Resultado operacional
A seleção reduziu tempo de revisão, retrabalho e erro? O agente conseguiu concluir mais casos com evidência suficiente?
O guia sobre como avaliar agentes de IA ajuda a transformar esses cenários em testes de regressão. Mudanças no recuperador, na memória, na instrução ou nas ferramentas devem enfrentar casos estáveis antes de entrar em produção.
Sinais de que a empresa precisa rever a engenharia de contexto
Alguns sintomas aparecem com frequência:
- usuários precisam repetir informações já registradas;
- respostas citam políticas antigas;
- o agente mistura clientes ou projetos;
- cada execução envia o histórico completo;
- a revisão humana precisa refazer toda a pesquisa;
- custos crescem sem melhora de qualidade;
- fontes são conectadas sem dono ou prioridade;
- o agente recebe ferramentas que nunca deveria usar naquela tarefa;
- resultados variam porque cada pessoa monta o contexto de um jeito;
- ninguém consegue explicar quais dados sustentaram a recomendação.

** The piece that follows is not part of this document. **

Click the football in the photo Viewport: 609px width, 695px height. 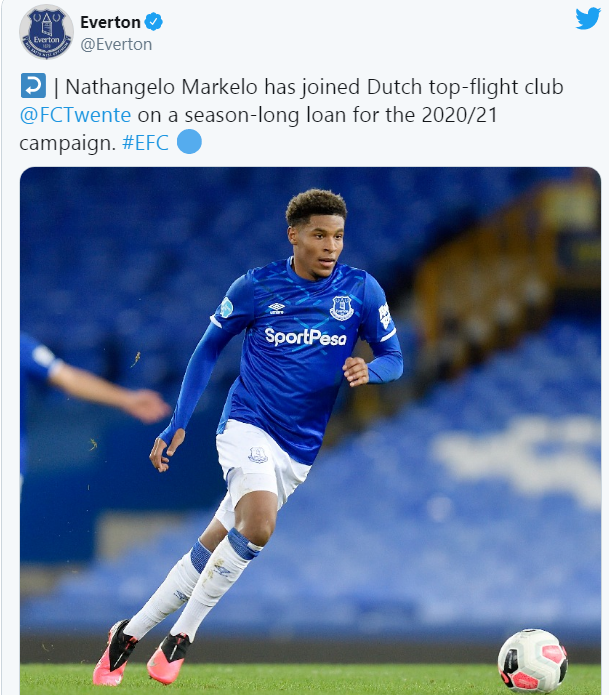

Esses sinais indicam uma arquitetura de entrada frágil. Trocar o modelo pode alterar o comportamento, mas dificilmente corrige sozinho fonte, autoridade, identidade e escopo.
Checklist para desenhar o primeiro pacote
- Qual unidade de trabalho será processada?
- Que entrega encerra a tarefa?
- Qual sistema confirma o estado atual?
- Que conhecimento é aplicável ao caso?
- Que memória precisa voltar e por quanto tempo?
- Quais informações devem ficar de fora?
- Que procedimento orienta a execução?
- Quais ferramentas são necessárias?
- Que permissões o agente recebe?
- Que eventos exigem bloqueio ou aprovação?
- Como fatos e inferências serão separados?
- Que evidência acompanhará a saída?
- Como casos conflitantes serão testados?
- Qual indicador mostra ganho operacional?
Engenharia de contexto transforma acesso em capacidade
Agentes empresariais dependem de contexto para interpretar, decidir e usar ferramentas. A qualidade desse contexto vem da seleção e da arquitetura ao redor da execução.
Quando a empresa define unidade de trabalho, fonte de autoridade, memória relevante, procedimento, limite e evidência, o agente recebe condições melhores para produzir algo útil. A operação também ganha legibilidade: fica mais claro onde o dado nasce, por que foi usado e quem responde pela próxima decisão.
Essa disciplina evita duas despesas silenciosas. A primeira é pagar para processar informação que não ajuda. A segunda é mobilizar pessoas para conferir uma resposta que perdeu a fonte, a versão ou o objetivo no meio do caminho.
Antes de ampliar a janela, conectar outra pasta ou adicionar mais uma integração, revise o pacote de contexto de uma tarefa real. Descubra o que o agente precisa saber, o que precisa ignorar e onde deve parar. É nessa arquitetura que acesso começa a virar capacidade operacional.